Le temps de l'année 2026 à Salies de Béarn

Janvier :

Adishatz,

(Mise à jour le 8 mars)

Le froid n'est pas mort, mais condamné à l'exploit, à s'engouffrer dès qu'une fenêtre s'ouvre dans un trou de souris pour s'insérer quelques jours entre d'interminables séquences de douceur inéluctable. C'est l'enseignement principal qu'il faut tirer de ce mois de janvier 2026.

Après trois premières journées modérément froides (gelées jusqu'à -3°C le matin, températures maximales entre 4 et 5°C, et un passage pluvieux modéré (6mm) dans la nuit du 2 au 3 janvier, le froid venu du nord-est de l'Europe, claironné par des vols de vanneaux plus revus depuis longtemps, a commencé à s'accentuer à partir du dimanche 4 janvier où après une gelée à -5°C le thermomètre n'a pas dépassé 3°C l'après-midi. Les journées des 5 et 6 janvier ont été très froides, le thermomètre descendant à -9 puis -8°C en fin de nuit, et ne dépassant pas 0°C au meilleur de la journée. Descendant le long de la côte atlantique, une zone instable alternant neige et pluie faibles génère une situation de chaos jamais revu par ici depuis les grands frimas du 20° siècle, car les routes principales et secondaires se transforment en patinoire le mardi 6 en fin de nuit. Dérapages, accidents, il faut bien dire qu'on a un peu perdu l'habitude de ces conditions.

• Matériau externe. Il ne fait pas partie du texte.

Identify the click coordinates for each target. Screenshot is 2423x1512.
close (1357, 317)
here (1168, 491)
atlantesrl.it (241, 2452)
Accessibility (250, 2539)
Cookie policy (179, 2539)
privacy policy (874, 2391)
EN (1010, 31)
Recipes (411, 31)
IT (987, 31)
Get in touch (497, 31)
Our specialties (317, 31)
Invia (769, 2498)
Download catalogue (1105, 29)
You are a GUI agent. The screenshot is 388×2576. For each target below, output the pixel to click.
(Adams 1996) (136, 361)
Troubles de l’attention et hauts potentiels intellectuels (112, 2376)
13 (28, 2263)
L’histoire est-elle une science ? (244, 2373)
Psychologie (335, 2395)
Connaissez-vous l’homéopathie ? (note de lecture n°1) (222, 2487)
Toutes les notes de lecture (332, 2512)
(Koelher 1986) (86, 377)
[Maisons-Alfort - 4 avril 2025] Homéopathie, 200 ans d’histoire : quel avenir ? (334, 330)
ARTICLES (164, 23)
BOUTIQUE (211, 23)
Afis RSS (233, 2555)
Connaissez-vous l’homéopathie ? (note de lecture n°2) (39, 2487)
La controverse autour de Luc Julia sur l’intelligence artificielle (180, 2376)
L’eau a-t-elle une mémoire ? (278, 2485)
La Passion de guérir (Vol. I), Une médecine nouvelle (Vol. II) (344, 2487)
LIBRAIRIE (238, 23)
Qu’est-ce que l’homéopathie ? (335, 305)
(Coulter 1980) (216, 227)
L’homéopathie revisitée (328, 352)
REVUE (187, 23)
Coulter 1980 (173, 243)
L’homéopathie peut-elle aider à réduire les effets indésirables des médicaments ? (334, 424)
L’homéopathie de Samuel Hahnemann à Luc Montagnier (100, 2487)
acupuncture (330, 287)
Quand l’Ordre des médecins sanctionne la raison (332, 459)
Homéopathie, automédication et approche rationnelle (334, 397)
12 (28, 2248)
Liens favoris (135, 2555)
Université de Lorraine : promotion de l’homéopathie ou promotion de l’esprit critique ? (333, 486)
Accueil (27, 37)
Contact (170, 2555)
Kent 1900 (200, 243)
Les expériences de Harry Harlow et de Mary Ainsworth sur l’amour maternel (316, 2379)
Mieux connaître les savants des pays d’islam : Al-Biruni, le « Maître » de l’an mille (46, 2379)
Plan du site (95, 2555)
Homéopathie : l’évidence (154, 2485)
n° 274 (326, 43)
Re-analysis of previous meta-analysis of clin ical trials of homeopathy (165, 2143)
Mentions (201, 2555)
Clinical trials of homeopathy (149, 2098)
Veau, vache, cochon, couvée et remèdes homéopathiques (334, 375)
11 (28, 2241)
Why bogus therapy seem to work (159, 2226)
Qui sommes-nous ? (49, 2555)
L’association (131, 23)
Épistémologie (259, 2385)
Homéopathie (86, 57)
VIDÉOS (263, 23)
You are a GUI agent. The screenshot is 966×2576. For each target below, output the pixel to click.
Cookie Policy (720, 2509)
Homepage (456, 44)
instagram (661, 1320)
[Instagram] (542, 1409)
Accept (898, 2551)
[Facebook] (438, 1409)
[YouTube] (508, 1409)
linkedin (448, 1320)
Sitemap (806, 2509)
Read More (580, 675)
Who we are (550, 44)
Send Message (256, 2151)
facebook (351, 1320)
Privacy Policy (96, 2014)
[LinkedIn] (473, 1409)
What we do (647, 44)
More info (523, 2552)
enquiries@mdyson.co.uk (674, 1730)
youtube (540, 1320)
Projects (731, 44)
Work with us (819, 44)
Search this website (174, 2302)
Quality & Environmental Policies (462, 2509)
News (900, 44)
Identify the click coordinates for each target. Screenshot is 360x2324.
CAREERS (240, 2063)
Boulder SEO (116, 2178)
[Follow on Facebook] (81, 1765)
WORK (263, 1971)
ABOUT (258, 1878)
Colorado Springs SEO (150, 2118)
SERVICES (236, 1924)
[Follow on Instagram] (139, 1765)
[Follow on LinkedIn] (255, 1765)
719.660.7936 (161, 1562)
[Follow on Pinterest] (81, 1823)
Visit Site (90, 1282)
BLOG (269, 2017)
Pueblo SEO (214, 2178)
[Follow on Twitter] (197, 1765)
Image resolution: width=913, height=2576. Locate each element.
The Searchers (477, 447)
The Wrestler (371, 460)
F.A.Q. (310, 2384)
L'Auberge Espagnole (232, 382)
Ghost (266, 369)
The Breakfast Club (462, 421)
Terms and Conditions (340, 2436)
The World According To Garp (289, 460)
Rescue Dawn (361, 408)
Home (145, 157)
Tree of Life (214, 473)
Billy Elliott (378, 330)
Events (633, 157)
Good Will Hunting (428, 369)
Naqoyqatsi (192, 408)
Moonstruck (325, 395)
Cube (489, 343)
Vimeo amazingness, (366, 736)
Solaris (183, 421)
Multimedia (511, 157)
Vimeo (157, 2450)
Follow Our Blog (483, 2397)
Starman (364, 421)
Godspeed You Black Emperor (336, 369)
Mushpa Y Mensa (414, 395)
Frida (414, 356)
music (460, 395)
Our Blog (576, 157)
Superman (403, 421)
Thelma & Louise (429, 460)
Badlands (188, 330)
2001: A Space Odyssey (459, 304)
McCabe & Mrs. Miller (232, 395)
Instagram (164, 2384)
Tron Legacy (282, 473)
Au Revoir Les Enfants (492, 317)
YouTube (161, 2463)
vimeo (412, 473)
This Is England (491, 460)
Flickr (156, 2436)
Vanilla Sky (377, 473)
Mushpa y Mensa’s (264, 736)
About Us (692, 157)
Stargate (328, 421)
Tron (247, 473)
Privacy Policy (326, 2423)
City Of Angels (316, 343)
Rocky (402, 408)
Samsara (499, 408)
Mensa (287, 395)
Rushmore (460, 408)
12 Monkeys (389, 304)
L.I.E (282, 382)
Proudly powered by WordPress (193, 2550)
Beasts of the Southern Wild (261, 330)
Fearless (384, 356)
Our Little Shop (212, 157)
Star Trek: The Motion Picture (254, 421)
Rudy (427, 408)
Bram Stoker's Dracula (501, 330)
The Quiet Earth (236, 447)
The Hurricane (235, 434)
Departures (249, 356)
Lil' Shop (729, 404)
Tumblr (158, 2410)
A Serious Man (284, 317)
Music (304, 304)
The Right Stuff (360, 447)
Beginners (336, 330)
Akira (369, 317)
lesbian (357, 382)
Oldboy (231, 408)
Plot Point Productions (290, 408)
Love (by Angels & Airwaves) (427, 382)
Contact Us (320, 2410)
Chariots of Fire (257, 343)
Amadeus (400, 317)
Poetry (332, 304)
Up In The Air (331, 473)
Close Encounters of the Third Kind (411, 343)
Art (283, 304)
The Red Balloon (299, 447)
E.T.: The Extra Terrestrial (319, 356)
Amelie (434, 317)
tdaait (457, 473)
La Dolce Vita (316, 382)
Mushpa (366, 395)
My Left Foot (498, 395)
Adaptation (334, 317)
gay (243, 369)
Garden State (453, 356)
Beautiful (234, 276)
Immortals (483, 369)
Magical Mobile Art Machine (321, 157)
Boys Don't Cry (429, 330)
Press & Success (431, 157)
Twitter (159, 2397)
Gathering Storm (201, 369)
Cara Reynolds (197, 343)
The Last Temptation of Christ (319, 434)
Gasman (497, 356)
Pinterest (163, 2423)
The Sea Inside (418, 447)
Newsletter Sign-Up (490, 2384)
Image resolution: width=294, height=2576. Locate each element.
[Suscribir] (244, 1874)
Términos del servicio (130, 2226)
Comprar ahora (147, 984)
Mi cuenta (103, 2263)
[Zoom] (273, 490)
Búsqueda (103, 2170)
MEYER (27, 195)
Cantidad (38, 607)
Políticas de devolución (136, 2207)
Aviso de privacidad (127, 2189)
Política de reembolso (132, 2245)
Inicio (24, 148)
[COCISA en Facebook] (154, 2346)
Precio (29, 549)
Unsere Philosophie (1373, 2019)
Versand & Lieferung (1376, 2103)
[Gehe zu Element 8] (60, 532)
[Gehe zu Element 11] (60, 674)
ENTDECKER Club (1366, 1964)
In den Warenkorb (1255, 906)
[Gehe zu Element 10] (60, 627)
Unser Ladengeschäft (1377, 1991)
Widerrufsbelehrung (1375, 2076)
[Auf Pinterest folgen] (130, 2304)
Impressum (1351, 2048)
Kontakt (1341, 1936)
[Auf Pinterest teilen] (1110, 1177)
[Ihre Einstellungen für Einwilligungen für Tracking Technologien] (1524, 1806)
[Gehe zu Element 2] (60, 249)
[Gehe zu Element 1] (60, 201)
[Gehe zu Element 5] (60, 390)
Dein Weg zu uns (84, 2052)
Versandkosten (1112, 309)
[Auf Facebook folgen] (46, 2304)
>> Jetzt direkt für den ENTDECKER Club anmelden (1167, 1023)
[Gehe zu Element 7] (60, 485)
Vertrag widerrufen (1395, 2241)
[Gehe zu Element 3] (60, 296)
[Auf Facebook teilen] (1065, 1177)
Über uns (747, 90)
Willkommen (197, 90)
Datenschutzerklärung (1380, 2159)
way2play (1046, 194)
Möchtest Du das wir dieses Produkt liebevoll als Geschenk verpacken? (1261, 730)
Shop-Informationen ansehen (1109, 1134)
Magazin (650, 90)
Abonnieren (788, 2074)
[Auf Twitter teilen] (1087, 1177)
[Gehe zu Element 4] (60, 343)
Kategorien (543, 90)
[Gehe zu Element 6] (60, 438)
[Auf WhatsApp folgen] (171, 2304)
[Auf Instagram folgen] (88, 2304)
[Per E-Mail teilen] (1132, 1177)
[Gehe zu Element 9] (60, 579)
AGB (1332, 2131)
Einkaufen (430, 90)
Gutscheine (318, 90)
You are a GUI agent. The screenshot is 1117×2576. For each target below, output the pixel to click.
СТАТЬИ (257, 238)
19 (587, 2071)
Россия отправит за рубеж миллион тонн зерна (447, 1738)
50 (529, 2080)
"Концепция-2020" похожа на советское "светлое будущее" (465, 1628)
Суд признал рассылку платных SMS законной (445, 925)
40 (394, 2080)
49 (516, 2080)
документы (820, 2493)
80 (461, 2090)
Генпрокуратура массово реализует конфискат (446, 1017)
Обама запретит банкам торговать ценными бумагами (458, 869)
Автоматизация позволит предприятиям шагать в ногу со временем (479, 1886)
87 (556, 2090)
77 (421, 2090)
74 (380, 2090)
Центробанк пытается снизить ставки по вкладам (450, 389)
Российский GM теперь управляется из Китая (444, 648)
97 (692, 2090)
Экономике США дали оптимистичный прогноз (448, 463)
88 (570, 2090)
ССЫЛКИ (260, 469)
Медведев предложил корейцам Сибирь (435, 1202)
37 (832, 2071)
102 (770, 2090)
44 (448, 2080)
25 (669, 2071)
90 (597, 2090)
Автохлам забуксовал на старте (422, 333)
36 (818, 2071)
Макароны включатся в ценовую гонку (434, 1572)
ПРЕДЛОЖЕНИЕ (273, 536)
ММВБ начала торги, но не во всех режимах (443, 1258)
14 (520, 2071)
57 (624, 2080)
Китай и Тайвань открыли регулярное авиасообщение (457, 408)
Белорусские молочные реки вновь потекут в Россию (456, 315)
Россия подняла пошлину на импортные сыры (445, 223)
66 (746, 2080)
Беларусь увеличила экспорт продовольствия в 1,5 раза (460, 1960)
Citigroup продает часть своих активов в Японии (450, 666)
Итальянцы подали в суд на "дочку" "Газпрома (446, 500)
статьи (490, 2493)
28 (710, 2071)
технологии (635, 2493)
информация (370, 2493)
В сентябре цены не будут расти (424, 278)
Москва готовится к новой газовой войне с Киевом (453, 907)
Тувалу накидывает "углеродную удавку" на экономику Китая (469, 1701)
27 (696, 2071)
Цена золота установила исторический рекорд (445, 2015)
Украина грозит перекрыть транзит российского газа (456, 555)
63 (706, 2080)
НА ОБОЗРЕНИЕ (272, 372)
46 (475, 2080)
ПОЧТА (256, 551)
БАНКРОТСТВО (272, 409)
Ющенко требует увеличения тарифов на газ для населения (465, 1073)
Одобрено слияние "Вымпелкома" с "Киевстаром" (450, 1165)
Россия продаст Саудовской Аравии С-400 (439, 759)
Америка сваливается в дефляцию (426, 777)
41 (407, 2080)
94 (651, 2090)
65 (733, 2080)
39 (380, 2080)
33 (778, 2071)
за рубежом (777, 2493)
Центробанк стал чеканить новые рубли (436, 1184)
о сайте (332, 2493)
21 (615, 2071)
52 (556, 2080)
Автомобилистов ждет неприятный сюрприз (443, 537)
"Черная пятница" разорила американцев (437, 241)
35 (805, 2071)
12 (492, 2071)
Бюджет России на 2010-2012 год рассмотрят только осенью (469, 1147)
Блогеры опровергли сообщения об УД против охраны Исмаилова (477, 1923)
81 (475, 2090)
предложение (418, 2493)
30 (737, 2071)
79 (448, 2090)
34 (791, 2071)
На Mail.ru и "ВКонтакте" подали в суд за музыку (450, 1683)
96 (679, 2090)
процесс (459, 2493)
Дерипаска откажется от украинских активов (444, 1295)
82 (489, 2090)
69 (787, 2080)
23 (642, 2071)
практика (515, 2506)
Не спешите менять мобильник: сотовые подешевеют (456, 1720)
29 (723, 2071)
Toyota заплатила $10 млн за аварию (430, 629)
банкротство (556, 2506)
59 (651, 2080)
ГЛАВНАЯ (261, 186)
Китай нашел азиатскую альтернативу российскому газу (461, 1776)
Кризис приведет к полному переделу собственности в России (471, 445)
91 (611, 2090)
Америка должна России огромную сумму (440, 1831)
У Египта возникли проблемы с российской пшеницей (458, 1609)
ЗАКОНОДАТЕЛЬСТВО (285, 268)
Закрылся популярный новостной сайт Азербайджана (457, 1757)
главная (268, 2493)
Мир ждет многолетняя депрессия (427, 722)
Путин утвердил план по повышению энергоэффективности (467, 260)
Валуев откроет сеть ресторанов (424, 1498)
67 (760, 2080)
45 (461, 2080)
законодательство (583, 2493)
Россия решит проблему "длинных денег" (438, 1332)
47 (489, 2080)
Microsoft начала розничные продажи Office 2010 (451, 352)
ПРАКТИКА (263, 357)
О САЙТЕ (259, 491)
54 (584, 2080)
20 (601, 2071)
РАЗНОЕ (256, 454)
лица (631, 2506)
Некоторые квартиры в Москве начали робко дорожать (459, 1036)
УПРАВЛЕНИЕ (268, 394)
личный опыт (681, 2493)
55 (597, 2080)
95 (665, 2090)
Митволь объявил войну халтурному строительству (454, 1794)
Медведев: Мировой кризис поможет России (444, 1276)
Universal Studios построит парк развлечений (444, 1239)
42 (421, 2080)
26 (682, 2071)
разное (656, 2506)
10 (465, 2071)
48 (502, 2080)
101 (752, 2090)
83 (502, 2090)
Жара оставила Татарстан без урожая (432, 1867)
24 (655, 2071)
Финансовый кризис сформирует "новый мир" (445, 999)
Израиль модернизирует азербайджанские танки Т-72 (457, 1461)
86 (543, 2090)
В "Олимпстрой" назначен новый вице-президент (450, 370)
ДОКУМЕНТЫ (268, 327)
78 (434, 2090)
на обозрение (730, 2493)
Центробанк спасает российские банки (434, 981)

La nuit du 7 janvier est encore très froide (-7°C) mais les températures remontent à 5°C en fin de journée sous la pluie. Ces pluies sont soutenues (cumul dépassant 53 mm) et perdurent jusqu'au dimanche 11 janvier en fin de nuit dans une ambiance radoucie, mais sans excès (1 à 5°C la nuit et 9 à 12°C en début d'après-midi).

Un redoux plus sensible (températures maximales de 13 à 16°C) est observé entre le 12 et le 15 janvier tandis que la pluie qui nous avait concédé un répit au cours de la journée du 12 revient en force dans un flux zonal assez frais, car le vent dominant d'ouest est alimenté par les restes de l'air froid de l'Amérique du Nord à partir du 15. La deuxième quinzaine de janvier est de ce fait très perturbée, fortement pluvieuse (près de 160 mm) avec des températures maximales oscillant entre 7 et 13°C (le plus souvent autour de 10) et des minimales moins froides (1 à 7°C), hormis une dernière petite gelée (0°C) le 28 janvier. Dans ces conditions, on peut s'estimer heureux que l'hiver nous ait épargné pour un temps les tempêtes qui ont circulé vers le nord de l'Europe ou la Péninsule ibérique et le Maghreb.

Bilan de janvier :

Après la période très froide de la première décade les températures du mois de janvier 2026 se sont lentement rapprochées des normales saisonnières pour terminer légèrement en dessous, car les gelées ont quasiment disparu par la suite et aucun nouvel épisode de froid n'est venu entraver cette remontée. Afficher des températures inférieures aux normales sur un mois entier est devenu mission presque impossible ces dernières années.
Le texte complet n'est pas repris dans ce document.